Washington simplifies municipal B&O tax apportionment


Patrick Shine
T +1 206 398 2485

Jamie C. Yesnowitz
Washington, D.C.
T +1 202 521 1504

Chuck Jones
T +1 312 302 8617

Lori Stolly
T +1 513 345 4540

Patrick Skeehan
T +1 215 814 1743
On April 23, 2019, Gov. Jay Inslee signed Substitute House Bill 1403 into law, simplifying Washington’s apportionment formula for municipal business and occupation (B&O) taxes.1 The newly enacted law amends the local service income apportionment rules to adopt a market-based sourcing model, includes a “throw-out” provision for nontaxable service income, and adopts consistent rules for both taxpayers and local tax administrators requesting alternative allocation and apportionment of receipts.

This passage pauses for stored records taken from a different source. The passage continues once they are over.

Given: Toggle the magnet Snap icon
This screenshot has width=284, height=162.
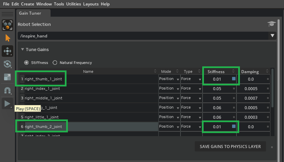Looking at the screenshot, I should [7, 90].
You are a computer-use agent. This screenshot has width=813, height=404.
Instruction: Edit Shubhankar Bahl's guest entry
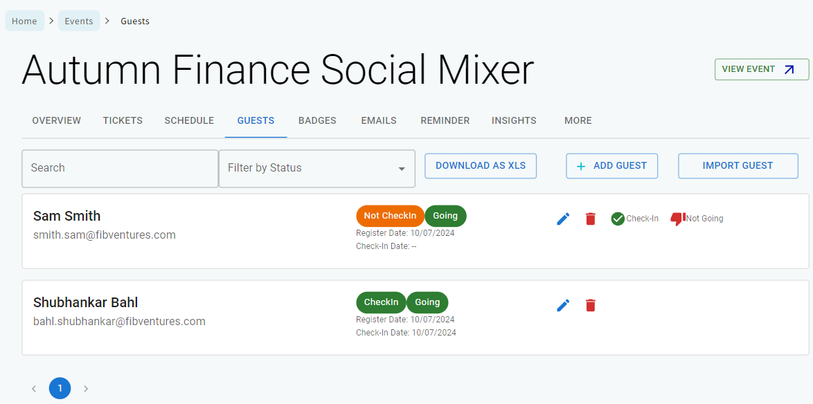tap(563, 304)
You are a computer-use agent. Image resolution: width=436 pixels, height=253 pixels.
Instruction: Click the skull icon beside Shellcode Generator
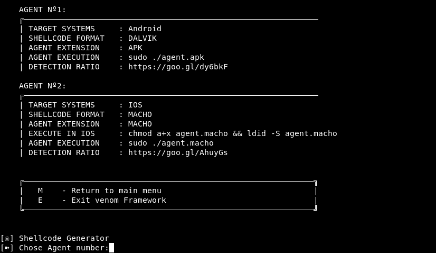coord(7,239)
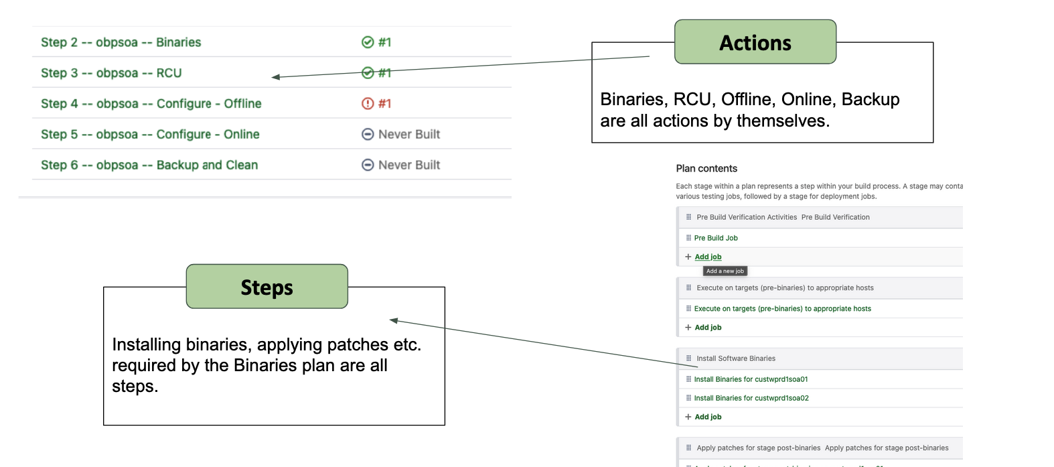Click the Never Built icon for Step 6 Backup and Clean
Image resolution: width=1054 pixels, height=467 pixels.
[x=368, y=165]
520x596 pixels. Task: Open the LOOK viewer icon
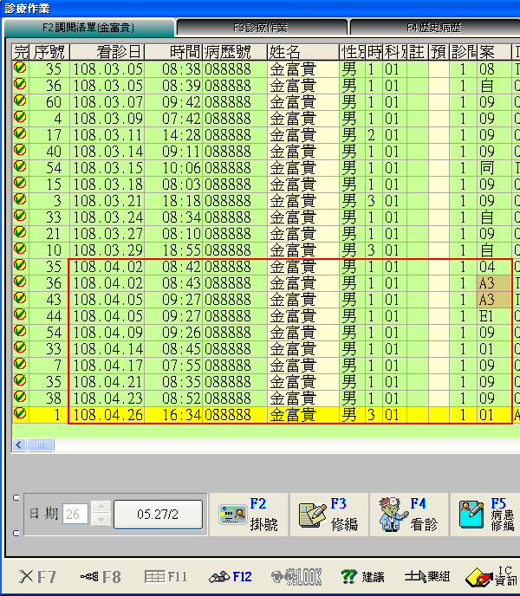click(x=296, y=576)
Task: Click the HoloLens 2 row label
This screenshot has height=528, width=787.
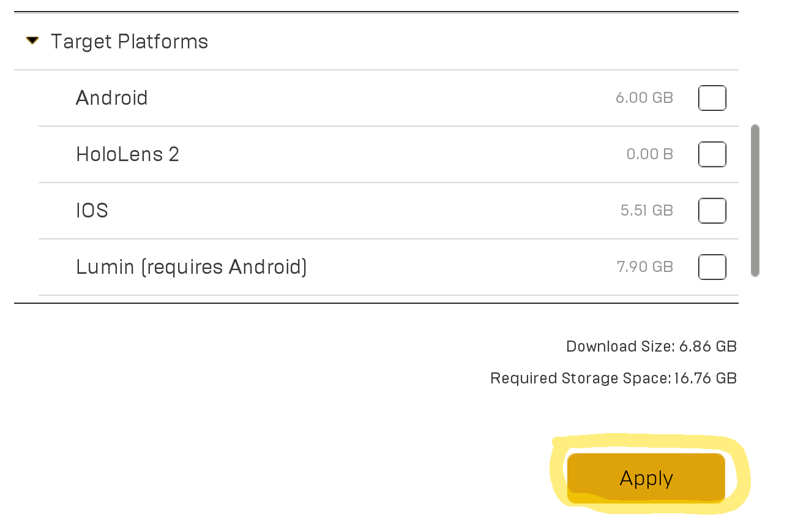Action: [x=127, y=154]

Background In addition to the state-levied B&O tax, 49 Washington cities are permitted to levy local B&O taxes, which are imposed at a percentage rate on the gross receipts of a business having nexus with a given city.2 Similar to the state B&O tax regime, businesses are classified depending on the type of business activity in which they are engaged, including manufacturing, wholesaling, retailing or services.3 The applicable gross receipts tax rate varies among business classifications.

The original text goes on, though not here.